Wealthy shareholders don’t get franking credit refunds. It only applies to relatively low-income shareholders, and the refund reduces the more you earn
“So I’m not so sure that the Greens pitch in Batman to the already wealthy (and boy are they determined to stay that way!) was “pandering” or a “mistake” at all. Surely the Greens are only talking to their natural constituency.” That’s my take on the Greens, too, Teddy, has been ever since they proclaimed themselves pro-capitalist centrists and attacked the left of their own party. Their policies are still leftist, but their public political face – their rhetoric- is aimed fairly and squarely at well heeled liberals.
Sarah Hanson-Young being fair dinkum about a tax policy rather than pollie wants a cracker gaming like Di Natale et al shows how stuffed the Greens are.

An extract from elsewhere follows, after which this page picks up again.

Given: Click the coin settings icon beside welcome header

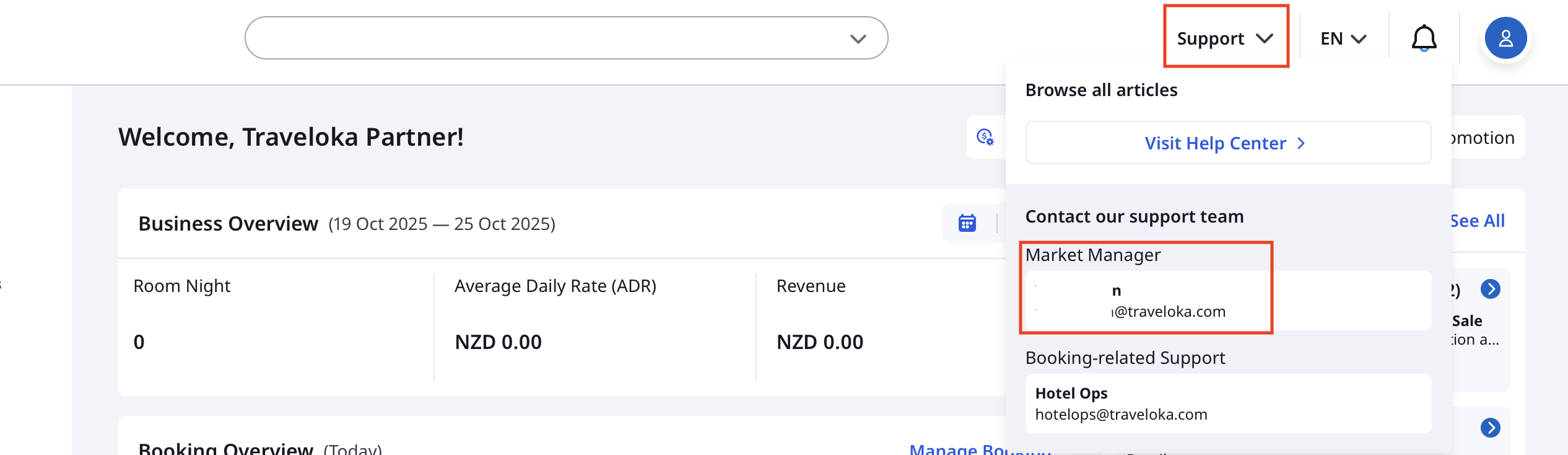Looking at the screenshot, I should [985, 137].
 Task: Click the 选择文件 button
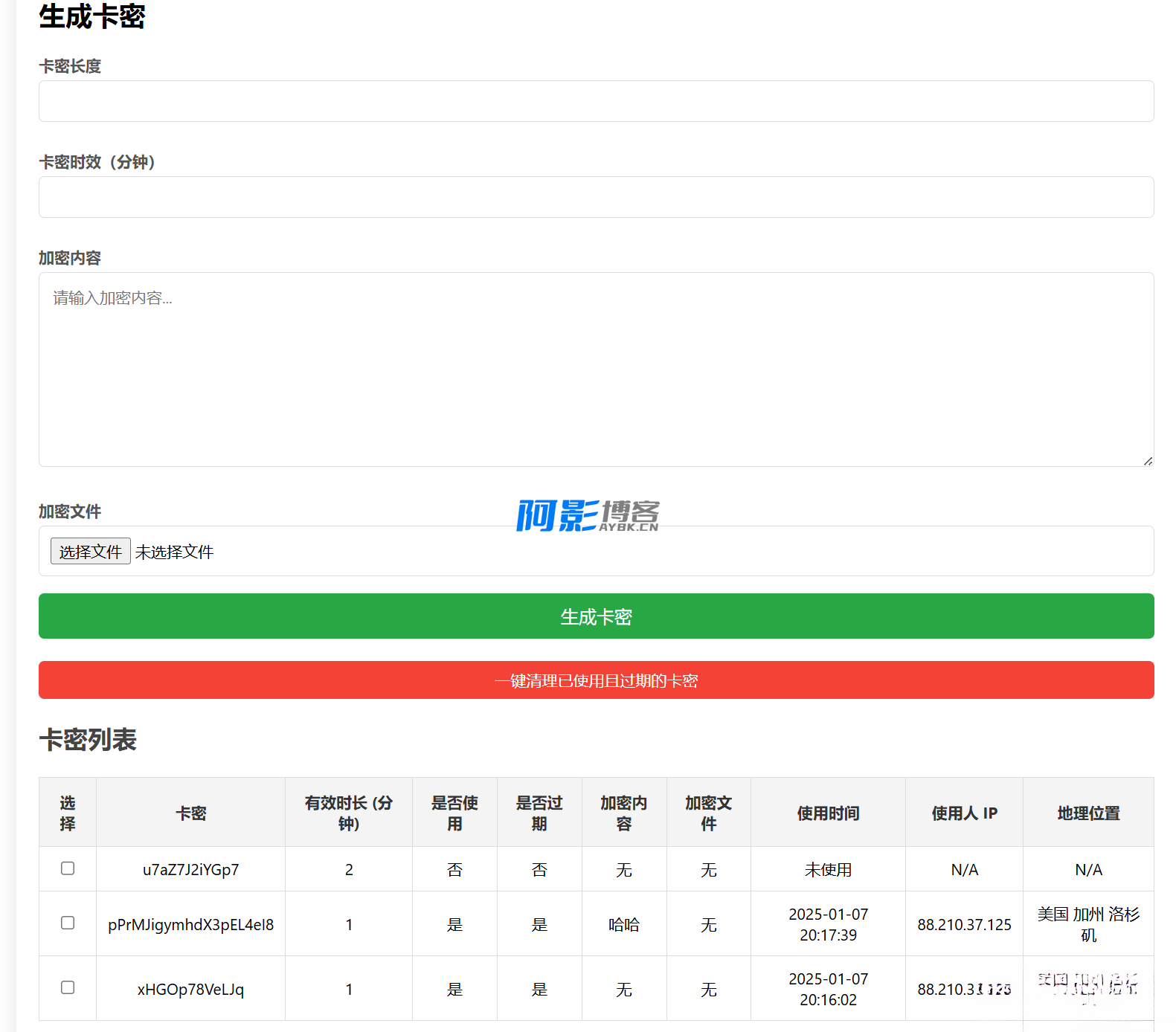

They already socked it to people whose sole income is the aged pension a few years ago supporting the Libs.
What’s a vote for the Greens worth?
Yes, it’s why I have time for SH-Y and had time for Ludlum and Waters, and for Whish-Wilson, but not for Di Natale and Bandt. Some of the Greens are there first and foremost to stand up for progressive principles and win hearts and minds nationally and improve the country, and some are there to play dinky little local political games and try and erode the ALP from the left with nary a thought for actually achieving any policy.
Di Natale leaping on the Liberal lying scare campaign on a pro-equality tax policy in the name of trying to scare voters in Batman into putting the Greens ahead of the ALP is a sackable offence for a Greens leader in my eyes. Sold the Greens’ principles down the river for votes in a byelection that wasn’t even that close in the end.
Agree Arky, Di Natale is going the way of GST Meg and we all know what that did for the Aus Dems.
A tax policy that disproportionately affects low-income shareholders, and doesn’t affect high-income earners, is not ‘pro-equality’
I would have thought the lesson from Batman to all political parties is to choose your candidates to suit the electorate and stop the practice of parachuting factional hacks into safe seats.
The reason Anthony Albanese keeps winning in Grayndler is that he has lived in the inner west his entire life – and after an earlier scare from the Greens has spent some years working on reminding the changing demographic that he is embedded with both the changing demographic and the working class origins. That’s a tightrope act that is fascinating to watch.
Totally agree on the stupidity of Di Natale’s backflip on franked dividends. He needs to reverse it if he wants to retain any credibility. It’s also irrelevant to most inner city retirees, many of whom are former teachers/academics on defined benefit pensions.
And what of the rumour that older voters received telephone calls dissuading them to bother voting, has this been traced to a source?